There’s a book which I came across recently in which the author laments the different paths taken by secular classical music and church music in the twentieth century[1]. This is not the place to debate the issue, but there can be little doubt that church musicians have continued to write music which they felt filled the need, particularly, of the Anglican services. In the last three months I have written about Herbert Howells, Philip Radcliffe, John Sanders, Sydney Watson and Percy Whitlock, none of whom can be said to have made a major contribution to secular music, but whose church music remains part of the repertoire. So it is very welcome, and not surprising, that St Mary’s choir has several composers in the stalls, and we shall sing the Magnificat and Nunc Dimittis by Kathy Goodchild at the next Evensong on 7th May.

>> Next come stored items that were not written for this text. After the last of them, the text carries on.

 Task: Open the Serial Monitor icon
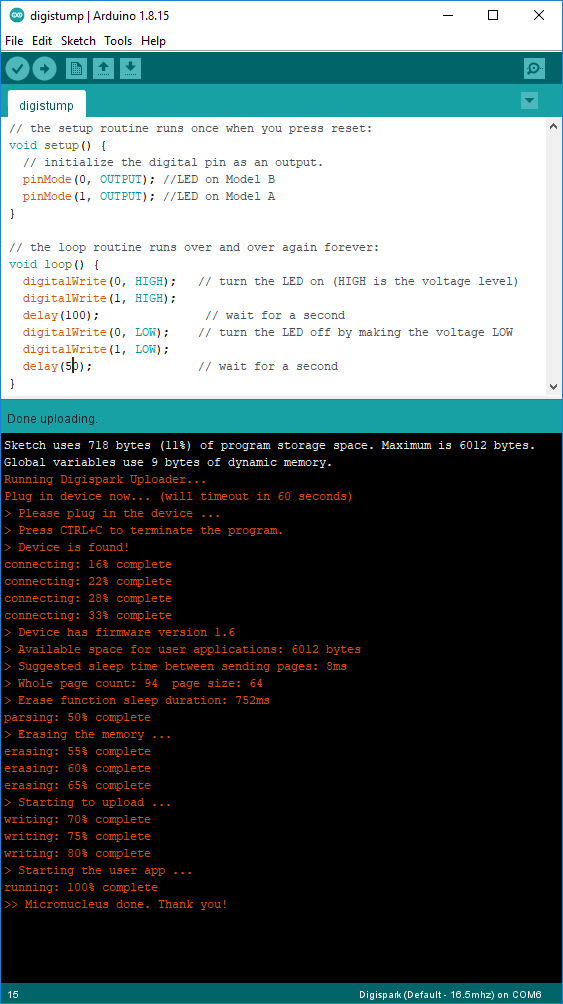coord(534,69)
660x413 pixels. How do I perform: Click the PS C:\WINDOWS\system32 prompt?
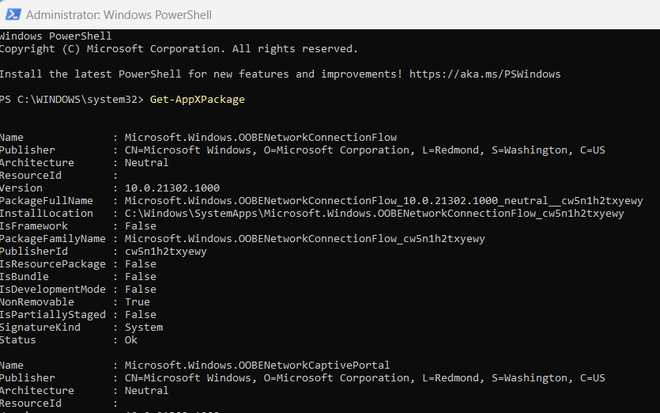(x=69, y=99)
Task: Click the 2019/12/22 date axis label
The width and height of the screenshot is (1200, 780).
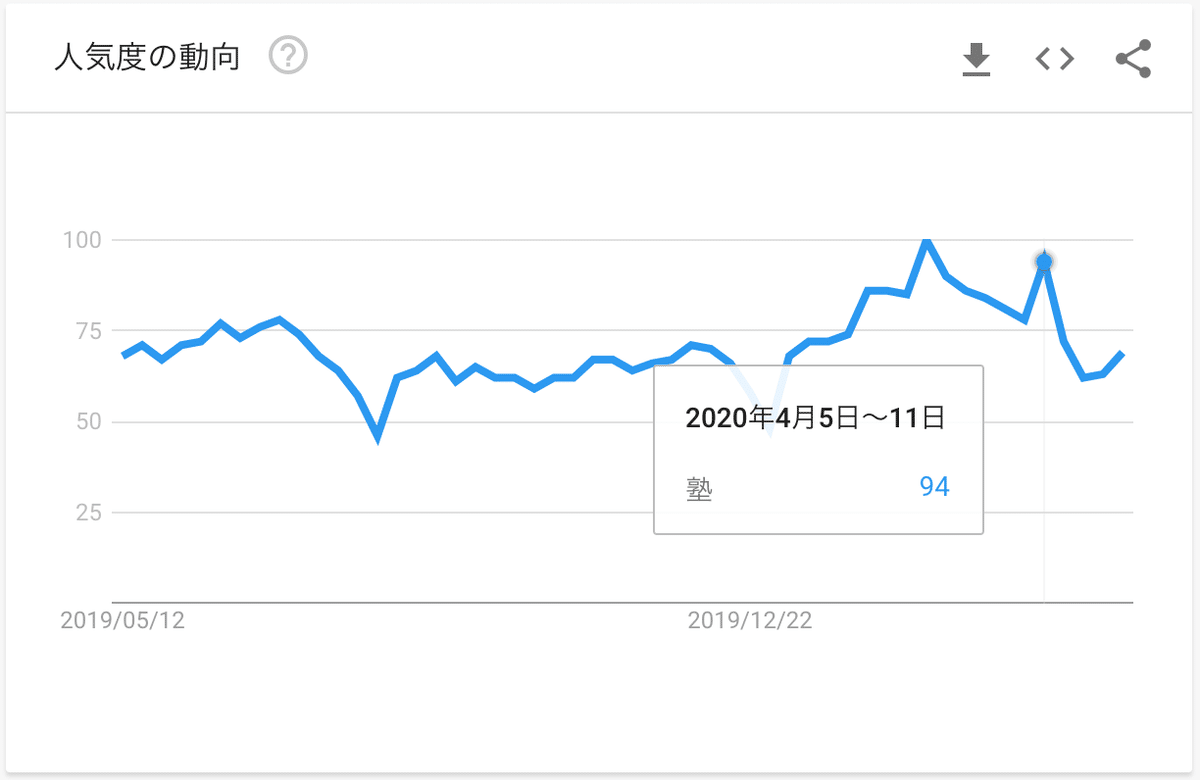Action: click(x=750, y=620)

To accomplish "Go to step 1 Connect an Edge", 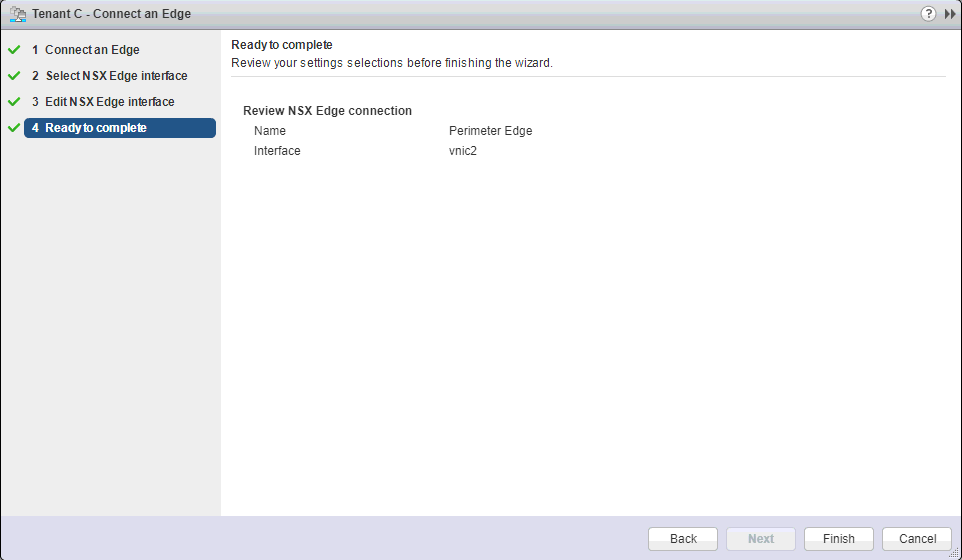I will (x=91, y=50).
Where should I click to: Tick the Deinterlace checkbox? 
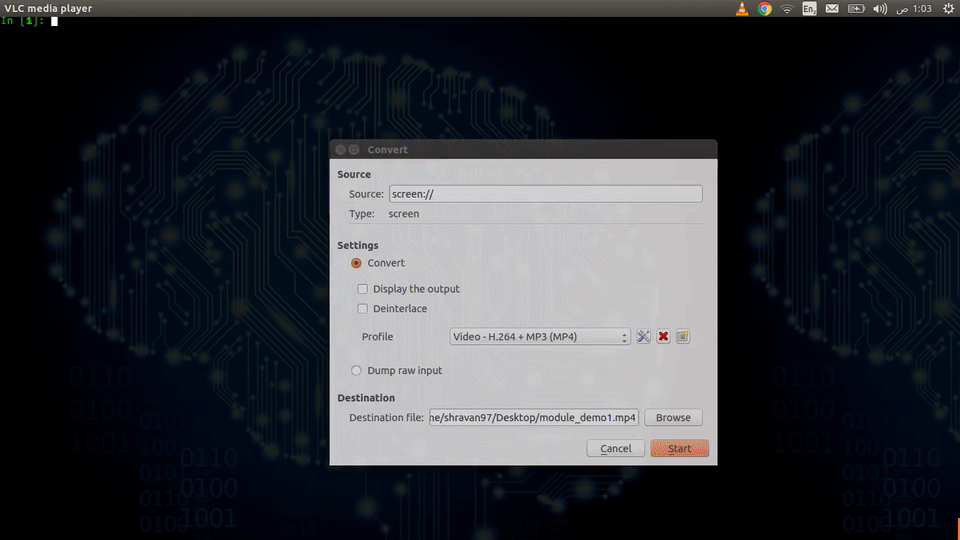tap(363, 309)
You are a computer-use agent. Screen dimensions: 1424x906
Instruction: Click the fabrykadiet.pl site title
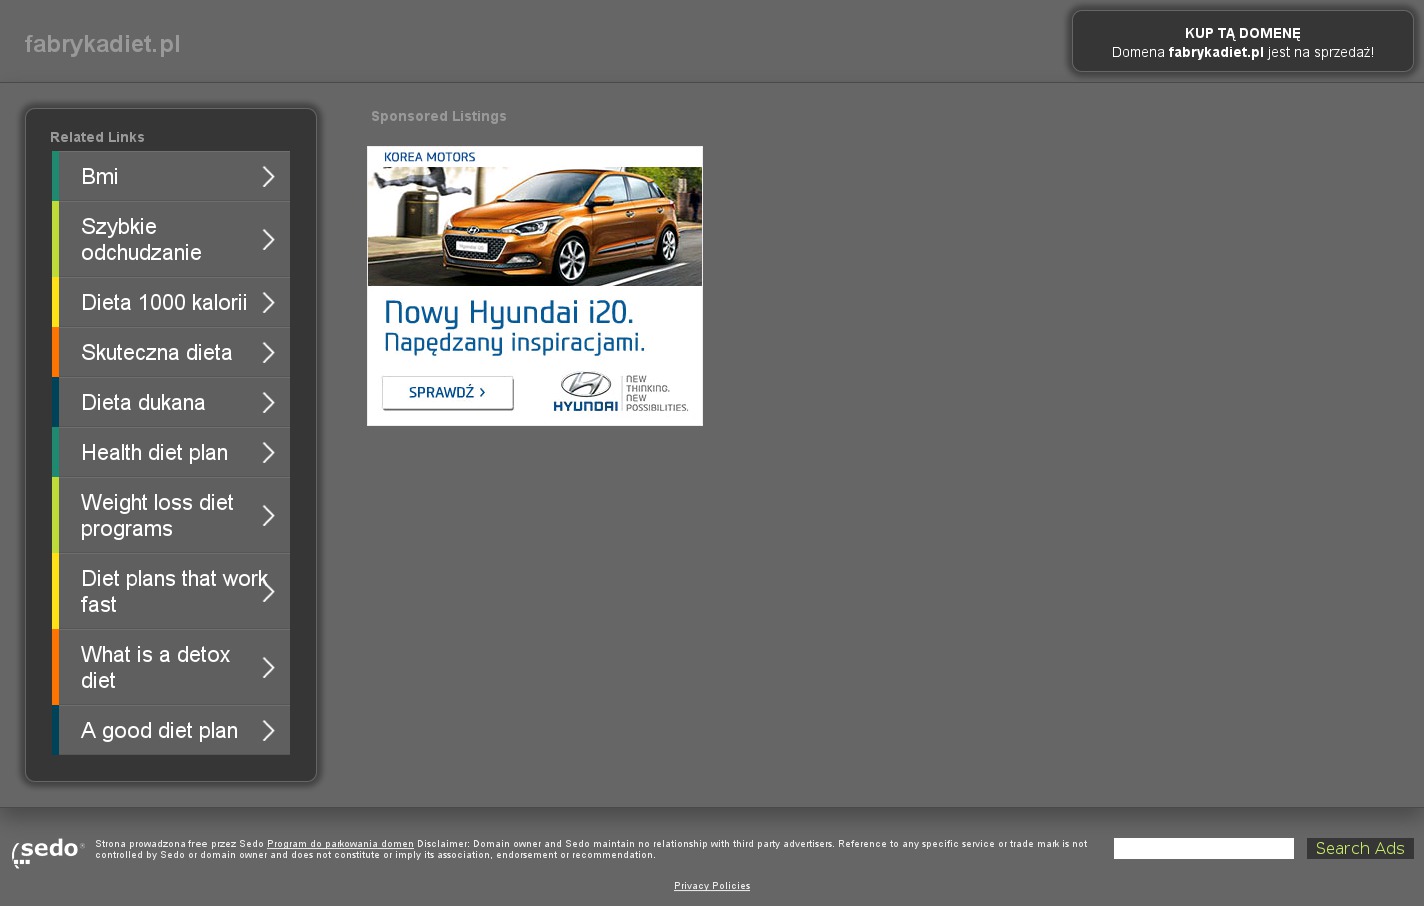[x=102, y=44]
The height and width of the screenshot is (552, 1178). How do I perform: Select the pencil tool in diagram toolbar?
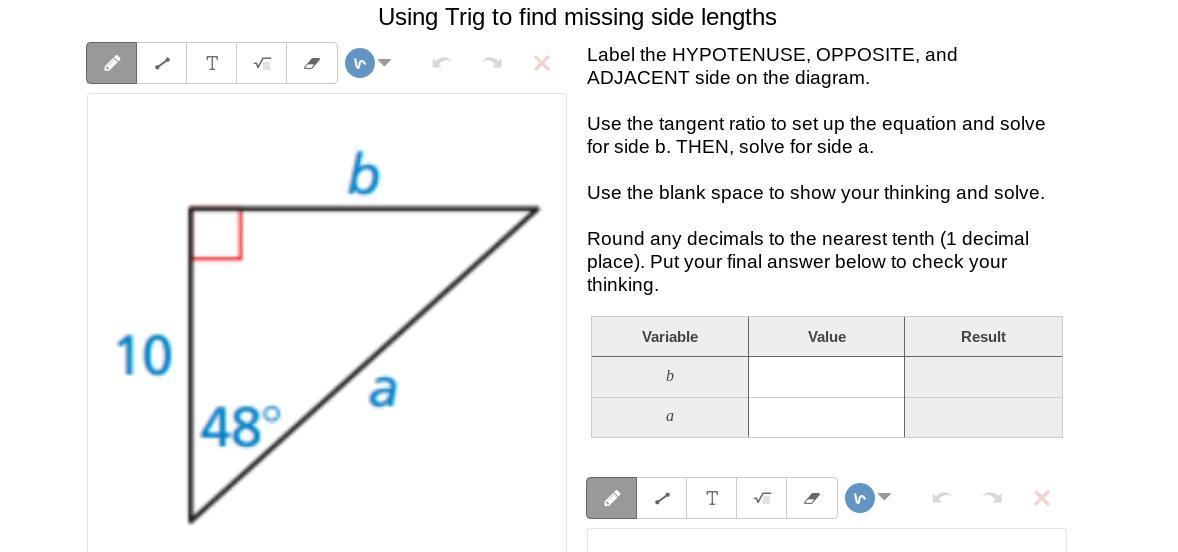pyautogui.click(x=112, y=63)
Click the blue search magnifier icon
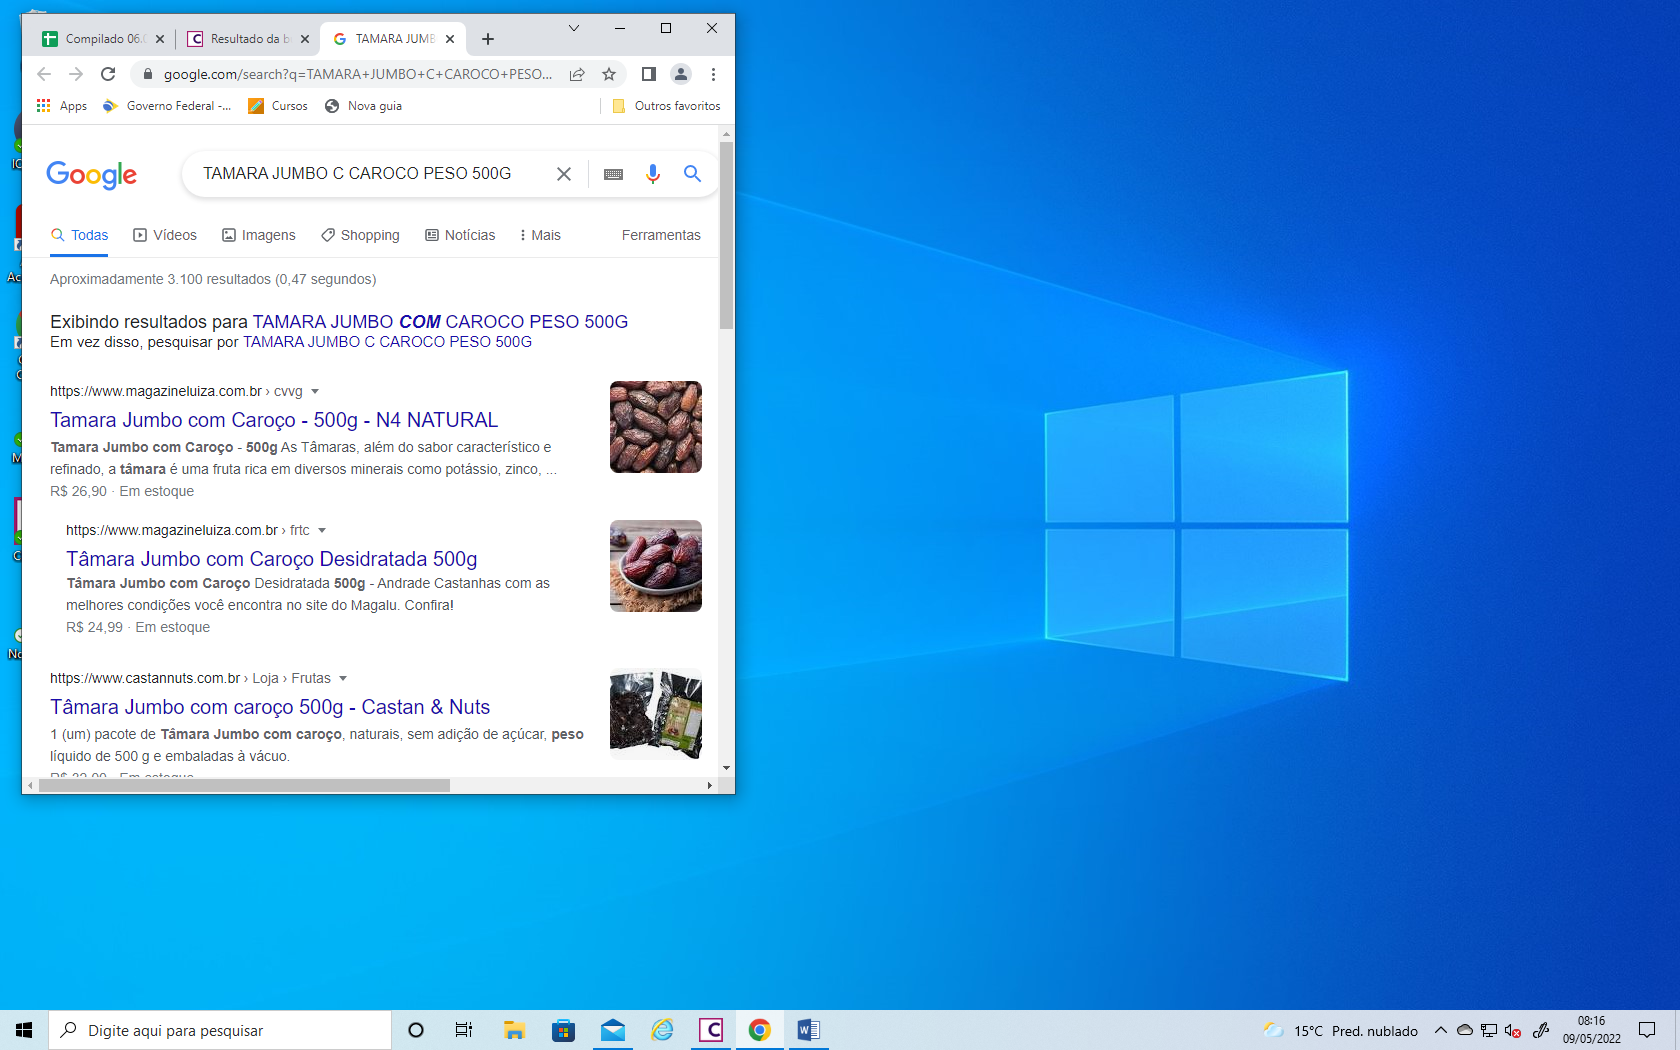The width and height of the screenshot is (1680, 1050). click(x=692, y=174)
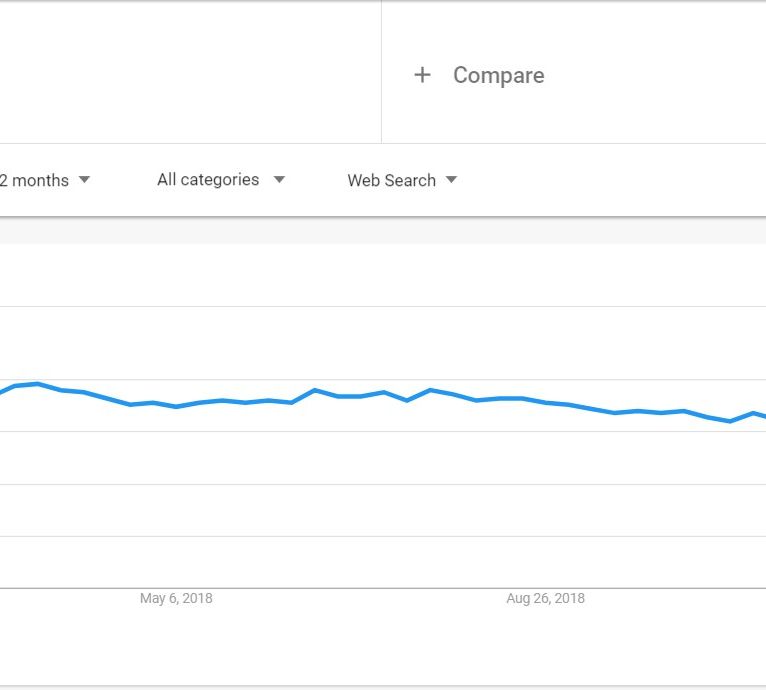
Task: Click the plus icon beside Compare
Action: coord(422,75)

I wrote about John Sanders last month in connection with ‘The Reproaches’. We’ll sing his responses on this occasion. They were written in 1983 to mark the centenary of the death of Richard Wagner. There is much use of the Dresden Amen with its characteristic motive of a rising scale, extensively used by Wagner in his opera Parsifal. This gives the music a very positive feel. I can’t remember whether Parsifal is a particularly positive opera – a bit of a marathon to find out!

The Psalm, no.29, is one in powerful praise of God who “commandeth the waters”, “ruleth the sea”, “breaketh the cedars of Libanus” , and finally “shall give his people the blessing of peace”. You can’t beat the Prayer Book Psalter in my view.

Thomas Attwood (c) Royal College of Music; Supplied by The Public Catalogue Foundation

The chant is by Thomas Attwood, organist of St Paul’s in the early years of the nineteenth century. One of his anthems will probably turn up before long, but we can be certain that the D minor Magnificat and Nunc Dimittis of his godson, Thomas Attwood Walmisley, will. Of the evening’s hymns, “In Christ there is no east or west” (HON 244) is a hymn by William Arthur Dunkerly, written under the pseudonym of John Oxenham some ten years after Kipling’s poem ‘East is east and west is west’, and seems to present a counter-argument. The tune is Kilmarnock by Niall Dougall. It’s always interesting to try to understand the naming of hymn tunes. Many, like this one, are place names and the Scottish Psalter gives us Dunfermline, Elgin, Caithness and Wigtown. The derivation of Down Ampney and Abbot’s Leigh are straightforward enough, but what was SS Wesley’s connection with Harewood, the tune for ‘Christ is our cornerstone’ (HON 77)?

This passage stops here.